● WHAT IS BEING ASKED
Give the listing again exactly, skipping any pictures it holds.

● MATERIAL TO PROCESS
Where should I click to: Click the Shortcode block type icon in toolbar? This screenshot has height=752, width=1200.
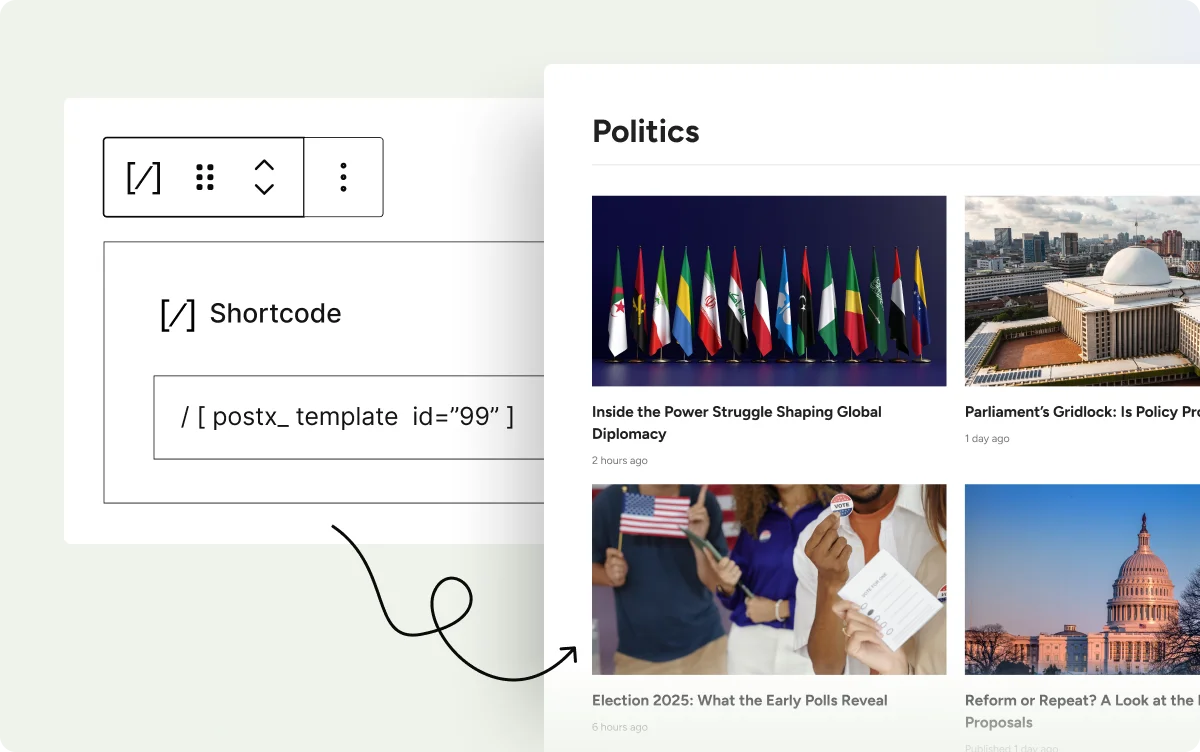pyautogui.click(x=143, y=177)
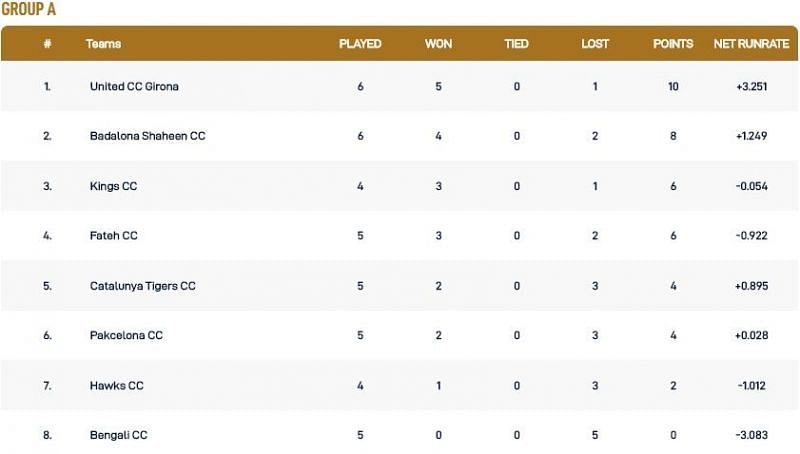The image size is (800, 454).
Task: Select Badalona Shaheen CC team row
Action: [147, 136]
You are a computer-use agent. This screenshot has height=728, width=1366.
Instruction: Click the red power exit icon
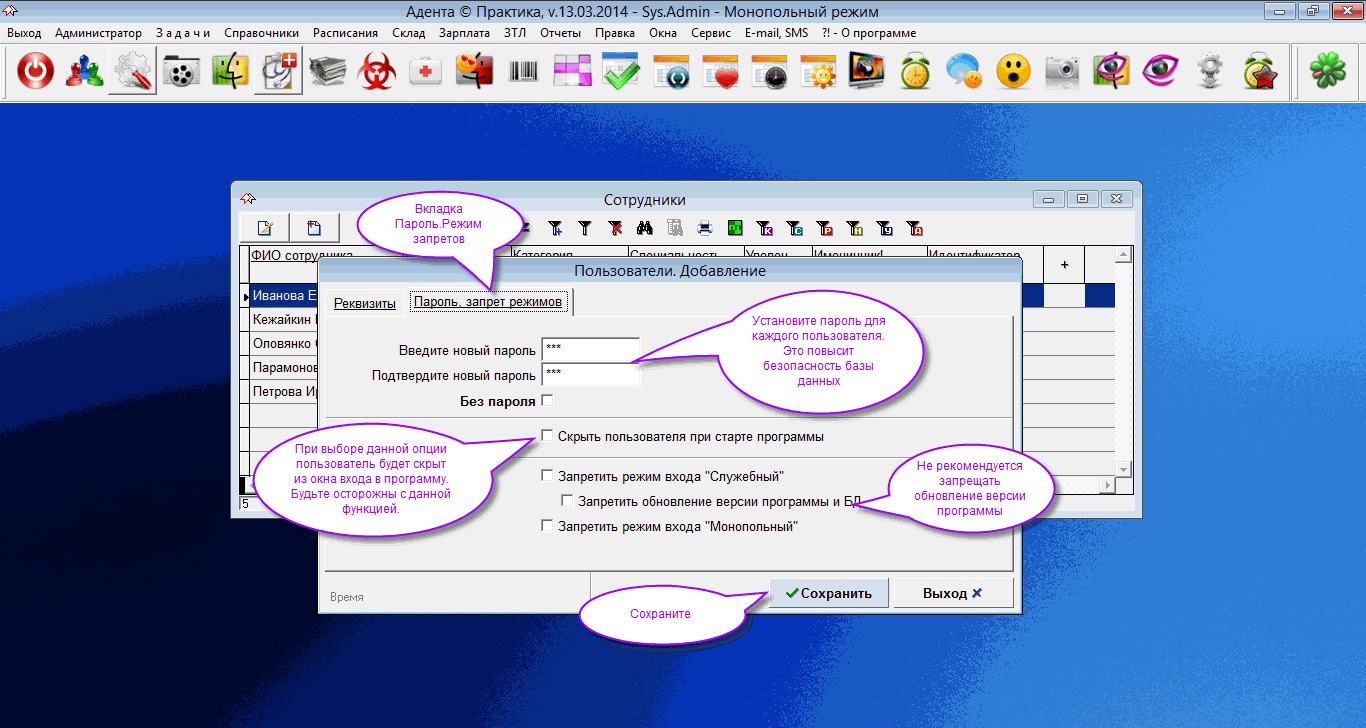(36, 71)
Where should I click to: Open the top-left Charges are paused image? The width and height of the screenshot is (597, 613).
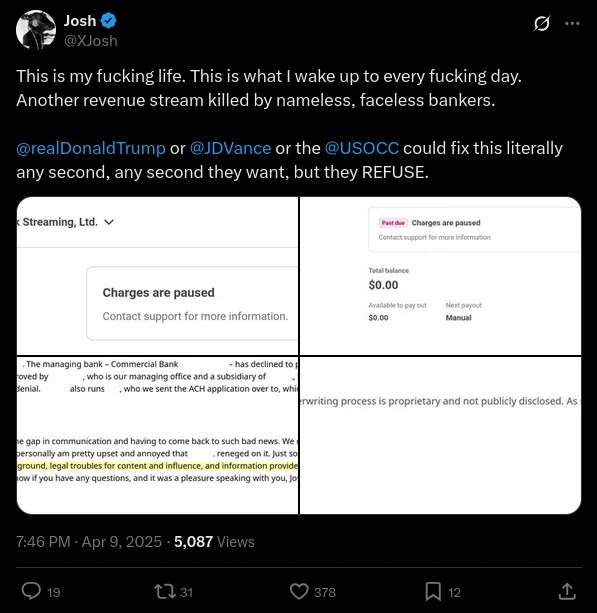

● ANSWER TO THIS TASK
Where should I click to: Click the Shortcode block type icon in toolbar? This screenshot has height=752, width=1200.
pyautogui.click(x=143, y=177)
The image size is (800, 454).
Task: Select Badalona Shaheen CC team row
Action: [147, 136]
You are a computer-use agent. This screenshot has height=728, width=1366.
Instruction: Click the red power exit icon
(36, 71)
Where should I click to: Open the top-left Charges are paused image? The width and height of the screenshot is (597, 613).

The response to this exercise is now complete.